## Text segment
##########
We’re living through a time that feels both fragile and full of possibility. It’s as if one story is ending and another is struggling to begin.
The systems many of us grew up trusting — capitalism, nationalism, industrialism, even parts of liberalism — are no longer holding together. They promised progress. But what we’re seeing more often is polarization. Wealth and anxiety rising side by side. Endless connection, yet more loneliness. A planet stretched beyond its limits.
Even the places we once turned for meaning — spiritual communities, wellness spaces, self-help — can feel more like branding than belonging.
So where do we turn now? Where do we go when the old world no longer works, and the new one hasn’t fully arrived?
We don’t run from the breakdown. And we don’t wait around for a perfect utopia, either. We turn toward something more grounded.
We turn toward community.
We turn toward each other.
We build capacity. Together.
What We Mean By Capacity
Capacity is what allows us to stay with what’s real. It might sound like it’s about doing more or being tougher, but it’s really about how much life we can actually hold — with presence, honesty, and care.
When we have capacity, we can face grief without shutting down. We can stay connected, even in conflict. We can feel fear without turning to control. We’re able to respond, not just react.
But capacity doesn’t grow in isolation. It can’t. It grows through relationship — with ourselves, with others, and with something larger than us.
And that’s where community comes in — as a living container for growth, repair, and resilience.
The Cultural Story Behind the Breakdown
To understand what’s emerging, we need to name what’s unraveling.
Modernism brought innovation, science, and a belief in the power of the individual. It reshaped the world and strengthened faith in the American Dream. But it also disconnected us from nature, from tradition, and from each other. It built systems of extraction and expansion, with little regard for limits — or meaning.
Postmodernism followed, offering critique and insight. It challenged the old narratives. It questioned authority, named injustice, and gave voice to the margins. But it didn’t leave us with much to stand on. We learned how to deconstruct — but not how to rebuild.
We came of age carrying debt, navigating rising costs, and watching stability erode. Beneath it all, a deeper drift: into fragmentation, helplessness, and disorientation. We lost faith in grand narratives. The ground fell out from under us, and nothing clear rose to take its place.
##########
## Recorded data
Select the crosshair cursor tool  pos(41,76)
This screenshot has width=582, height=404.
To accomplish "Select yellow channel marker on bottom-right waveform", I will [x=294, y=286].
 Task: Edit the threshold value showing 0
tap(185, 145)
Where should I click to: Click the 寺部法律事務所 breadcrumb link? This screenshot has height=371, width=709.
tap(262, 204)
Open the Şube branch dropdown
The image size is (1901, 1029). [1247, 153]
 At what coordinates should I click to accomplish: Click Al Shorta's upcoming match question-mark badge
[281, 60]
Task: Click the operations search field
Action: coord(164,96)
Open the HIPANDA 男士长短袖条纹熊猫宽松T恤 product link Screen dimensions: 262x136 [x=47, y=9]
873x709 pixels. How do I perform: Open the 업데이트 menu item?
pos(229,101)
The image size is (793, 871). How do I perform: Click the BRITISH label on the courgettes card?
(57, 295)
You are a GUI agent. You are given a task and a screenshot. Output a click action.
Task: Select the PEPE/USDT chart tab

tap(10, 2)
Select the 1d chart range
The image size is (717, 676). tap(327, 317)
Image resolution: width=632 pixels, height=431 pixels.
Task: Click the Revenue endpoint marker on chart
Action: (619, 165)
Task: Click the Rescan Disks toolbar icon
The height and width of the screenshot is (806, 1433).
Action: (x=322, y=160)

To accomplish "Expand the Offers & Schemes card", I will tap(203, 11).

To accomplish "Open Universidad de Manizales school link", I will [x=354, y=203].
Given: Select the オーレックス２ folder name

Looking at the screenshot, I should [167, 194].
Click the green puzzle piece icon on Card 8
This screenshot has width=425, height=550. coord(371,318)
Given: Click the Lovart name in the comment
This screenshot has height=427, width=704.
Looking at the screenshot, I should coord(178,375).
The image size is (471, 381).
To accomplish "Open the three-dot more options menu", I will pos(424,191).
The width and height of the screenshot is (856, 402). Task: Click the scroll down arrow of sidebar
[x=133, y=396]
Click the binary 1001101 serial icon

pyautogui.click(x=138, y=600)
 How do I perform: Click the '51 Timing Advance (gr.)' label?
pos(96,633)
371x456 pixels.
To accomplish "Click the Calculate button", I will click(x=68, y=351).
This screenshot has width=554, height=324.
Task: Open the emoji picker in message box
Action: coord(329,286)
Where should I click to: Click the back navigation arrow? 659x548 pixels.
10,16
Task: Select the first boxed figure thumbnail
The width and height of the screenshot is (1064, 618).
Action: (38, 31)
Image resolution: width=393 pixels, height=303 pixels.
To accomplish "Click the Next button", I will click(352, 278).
##########
## Exercise tasks
1. In the essay on community and capacity, what does the text say postmodernism taught us to do, and what did it fail to teach?
2. Continue the essay on community and capacity from the point where it stops.

## Answers to the exercise
1. It taught us how to deconstruct, but not how to rebuild.

2.
Now, here we are — in between stories.
The old world doesn’t make sense anymore.
The new one hasn’t fully arrived.
Some retreat into nostalgia. Others drift into uncertainty. But there’s another path — one that doesn’t ask us to choose between soul or systems, sincerity or skepticism.
It invites us to weave them together.
Finding New Values
Across communities and movements taking root in this “in-between,” a new set of values keeps surfacing as lived practices.
SPRINTER is a meaningful acronym that evokes rhythm, direction, and trust in process. It’s not really about speed, it’s more about moving with purpose, together.
Here’s what it stands for:
Stewardship — Caring for what we’re part of: our ecosystems, our relationships, and the spaces we build.
Presence & Play — Being here. Not just in our heads, but in our bodies. And letting joy and creativity matter.
Respect — Honoring each person’s story, perspective, and dignity — especially when it’s hard.
Interbeing — Remembering we’re not separate. We shape, and are shaped by, each other.
Non-Hierarchy — Letting leadership emerge, and listening across, not just up or down.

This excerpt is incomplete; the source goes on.